FromChris Angelico <rosuav@gmail.com>
Date2015-08-06 14:44 +1000
Message-ID<mailman.1267.1438836265.3674.python-list@python.org>
In reply to#94995
On Thu, Aug 6, 2015 at 2:39 PM, Laura Creighton <lac@openend.se> wrote:
> In a message of Wed, 05 Aug 2015 17:05:49 +1000, Chris Angelico writes:
>>Incidentally, why Python 2.6? Python 2.7 has been out for a pretty
>>long time now, and if you can't move to version 3.x, I would at least
>>recommend using 2.7. Since the release of 2.6.9 back before Frozen
>>came out, that branch has been completely unmaintained. Grab yourself
>>a 2.7 and take advantage of some neat new features (for old values of
>>"new"), and improved compatibility with 3.x.
>>
>>ChrisA
>
> Be careful suggesting that people upgrade, at least until you have
> found out that they aren't running CentOS enterprise edition. The
> CentOS packaging system is utterly dependent on having the Python
> version it expects, and if you install a more recent version
> (from source, say) the whole packaging system will stop working.

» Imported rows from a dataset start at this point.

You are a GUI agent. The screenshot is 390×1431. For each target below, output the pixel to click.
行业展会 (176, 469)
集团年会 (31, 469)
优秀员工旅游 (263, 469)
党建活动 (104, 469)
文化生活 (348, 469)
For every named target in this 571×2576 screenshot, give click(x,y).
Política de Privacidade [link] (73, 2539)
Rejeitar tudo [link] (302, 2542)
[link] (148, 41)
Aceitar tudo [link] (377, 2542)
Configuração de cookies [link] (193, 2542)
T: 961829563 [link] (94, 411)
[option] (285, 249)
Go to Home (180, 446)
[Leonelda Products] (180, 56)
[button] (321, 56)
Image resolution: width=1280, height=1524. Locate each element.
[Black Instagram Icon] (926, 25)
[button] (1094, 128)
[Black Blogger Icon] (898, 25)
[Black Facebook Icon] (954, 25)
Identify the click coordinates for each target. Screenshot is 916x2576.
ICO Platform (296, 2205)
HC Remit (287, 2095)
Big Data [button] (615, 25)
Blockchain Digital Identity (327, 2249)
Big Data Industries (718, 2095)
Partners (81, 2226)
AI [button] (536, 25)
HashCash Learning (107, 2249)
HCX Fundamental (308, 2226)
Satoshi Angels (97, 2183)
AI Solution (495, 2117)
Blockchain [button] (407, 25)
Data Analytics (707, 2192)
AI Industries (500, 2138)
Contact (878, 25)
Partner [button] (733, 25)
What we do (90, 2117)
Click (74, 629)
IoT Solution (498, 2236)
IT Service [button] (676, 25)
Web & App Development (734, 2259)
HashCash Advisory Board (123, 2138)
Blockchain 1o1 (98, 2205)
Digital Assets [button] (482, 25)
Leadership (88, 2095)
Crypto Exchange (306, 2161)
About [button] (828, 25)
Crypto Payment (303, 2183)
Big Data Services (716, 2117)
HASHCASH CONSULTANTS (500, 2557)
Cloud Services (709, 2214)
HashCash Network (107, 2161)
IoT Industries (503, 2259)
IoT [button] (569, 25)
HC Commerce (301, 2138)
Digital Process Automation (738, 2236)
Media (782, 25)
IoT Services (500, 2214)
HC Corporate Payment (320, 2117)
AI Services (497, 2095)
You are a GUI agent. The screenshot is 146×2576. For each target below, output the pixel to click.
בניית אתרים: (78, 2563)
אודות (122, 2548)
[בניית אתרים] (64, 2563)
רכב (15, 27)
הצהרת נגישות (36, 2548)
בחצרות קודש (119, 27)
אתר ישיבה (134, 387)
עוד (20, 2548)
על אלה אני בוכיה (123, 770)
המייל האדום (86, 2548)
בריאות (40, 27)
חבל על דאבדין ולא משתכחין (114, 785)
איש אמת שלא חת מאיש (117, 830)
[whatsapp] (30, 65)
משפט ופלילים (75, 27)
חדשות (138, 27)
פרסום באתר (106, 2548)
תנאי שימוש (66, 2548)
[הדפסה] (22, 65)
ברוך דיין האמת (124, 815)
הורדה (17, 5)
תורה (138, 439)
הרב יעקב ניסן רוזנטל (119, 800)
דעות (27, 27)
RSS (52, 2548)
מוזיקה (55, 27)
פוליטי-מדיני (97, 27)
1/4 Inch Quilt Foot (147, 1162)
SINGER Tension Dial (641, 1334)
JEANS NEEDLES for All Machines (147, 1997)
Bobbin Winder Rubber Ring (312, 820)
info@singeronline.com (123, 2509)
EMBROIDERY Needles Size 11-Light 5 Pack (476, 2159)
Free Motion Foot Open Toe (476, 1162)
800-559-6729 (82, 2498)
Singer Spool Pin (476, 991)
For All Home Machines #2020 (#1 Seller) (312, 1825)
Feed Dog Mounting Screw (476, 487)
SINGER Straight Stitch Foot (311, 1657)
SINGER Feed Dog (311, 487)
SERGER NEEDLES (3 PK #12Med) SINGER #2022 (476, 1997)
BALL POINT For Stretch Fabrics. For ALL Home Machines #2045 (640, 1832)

> Recovering from this problem is also very, very difficult  (unless
> you just restore from a recent full backup).
>
> Been there, done that. :(

Yeah. Fortunately there are ways to leave the system Python untouched
while adding in another Python for some other purpose... and, if
you're desperate enough, you can even leave the Apache-Python bridge
using an older build of Python while running key parts of your web
application in a newer version,  but that requires a certain measure
of insanity!

There will come a time, though, when every supported Linux distro is
shipping either 2.7 or 3.x. And it isn't far off. When that happens,
advising the upgrade will be simple.